Business analytics leader SAS has announced new pre-built Industry Taxonomy Rules starter kits for SAS Enterprise Content Categorization. The new taxonomy add-ons, according to SAS, can cut the implementation time for text analytics from months to weeks.
SAS' text analytics framework enables organizations to maximize the value of information within large quantities of text. The company said its new Taxonomy Rules starter kits improve the time to value from the automatic classification of unstructured, textual data and from text analytics efforts as a whole.
"Taxonomy defines the classification of documents into different categories, and when you build a taxonomy, you need to create rules to accurately classify your documents," said Fiona McNeill, product marketing manager for SAS Global Text Analytics. "Building taxonomies from scratch can be daunting. But with the new SAS Industry Taxonomy Rules starter kits, organizations get a jump start, and can move more quickly from document and text chaos to value and insight from their unstructured data."

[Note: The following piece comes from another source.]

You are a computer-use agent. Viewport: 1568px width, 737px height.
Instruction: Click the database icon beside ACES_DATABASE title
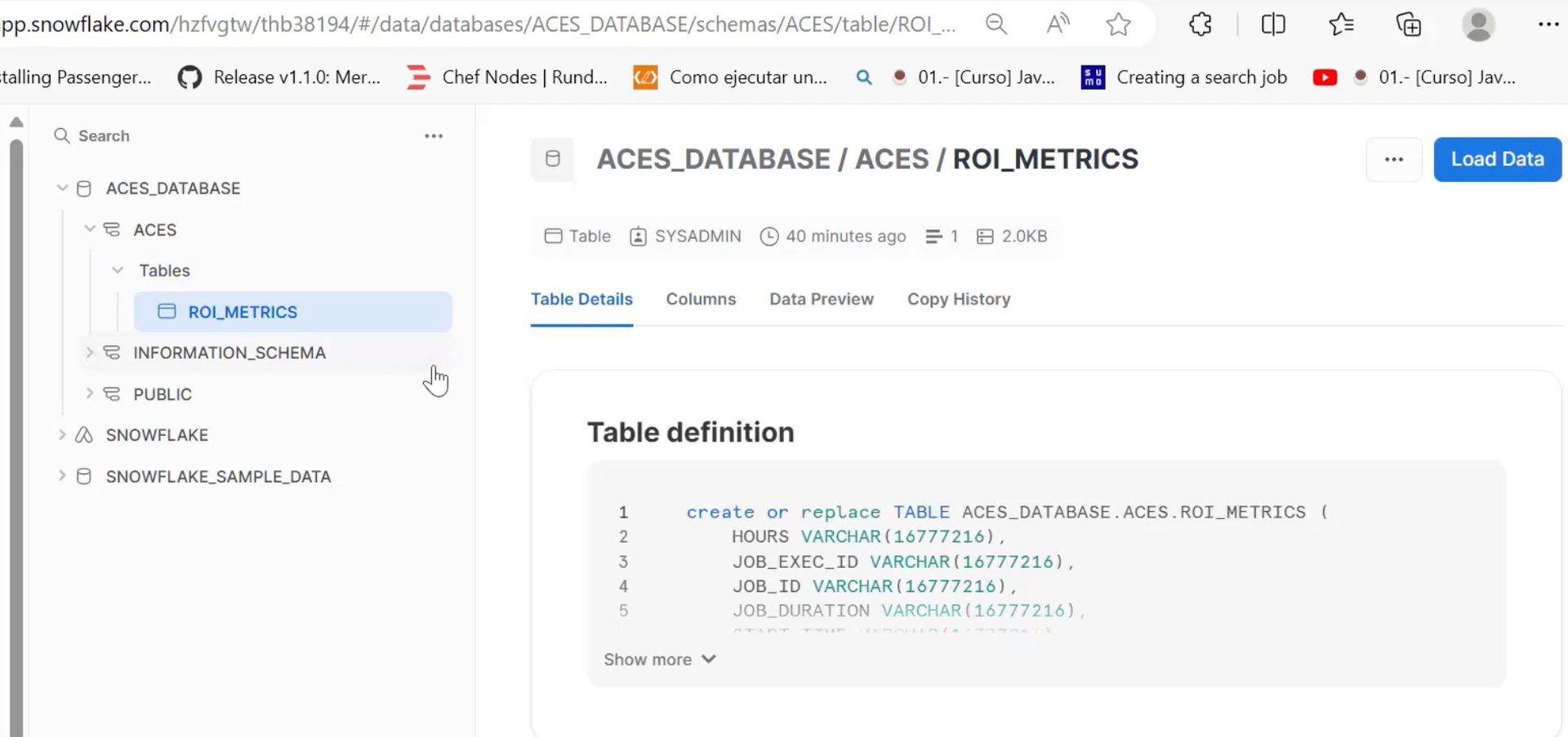pos(553,159)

To categorize unstructured, textual data archives, organizations would typically face a time-consuming manual process of defining the initial terms, characteristics and interrelationships. SAS Industry Taxonomy Rules starter kits include SAS-defined starter rules and baseline definitions from WAND Inc. to offer plug-and-play capability.
"SAS taxonomies offer attributes and attribute values in addition to concepts and terms," said Ross Leher, CEO of WAND. "The difference in clarity is like night and day. This level of detail goes well beyond the information conveyed in a headline or the first few sentences of a document. The SAS Industry Taxonomy Rules starter kits build upon WAND taxonomy expertise and help organizations quickly derive value from categorization. Thanks to their out-of-the-box implementation, ROI is almost immediate."
With the taxonomy starter kits, SAS said implementation teams can focus on building more complex rules for the organization's document collection, classification and analysis. They can also help decision makers quickly find the information they need in text data to respond to opportunities and make better business decisions.
Organizations benefit from categorizing massive volumes of text, as it improves response times when applied to any form of electronic documents, such as research and financial archives, patient histories, customer servicing records, job applications and Web content. These unstructured, textual data archives can provide valuable insights on customer activity.
SAS said its Industry Taxonomy Rules starter kits will be available in more than 30 languages and target major industries such as banking and financial services, retail, health and life sciences, and automotive manufacturing.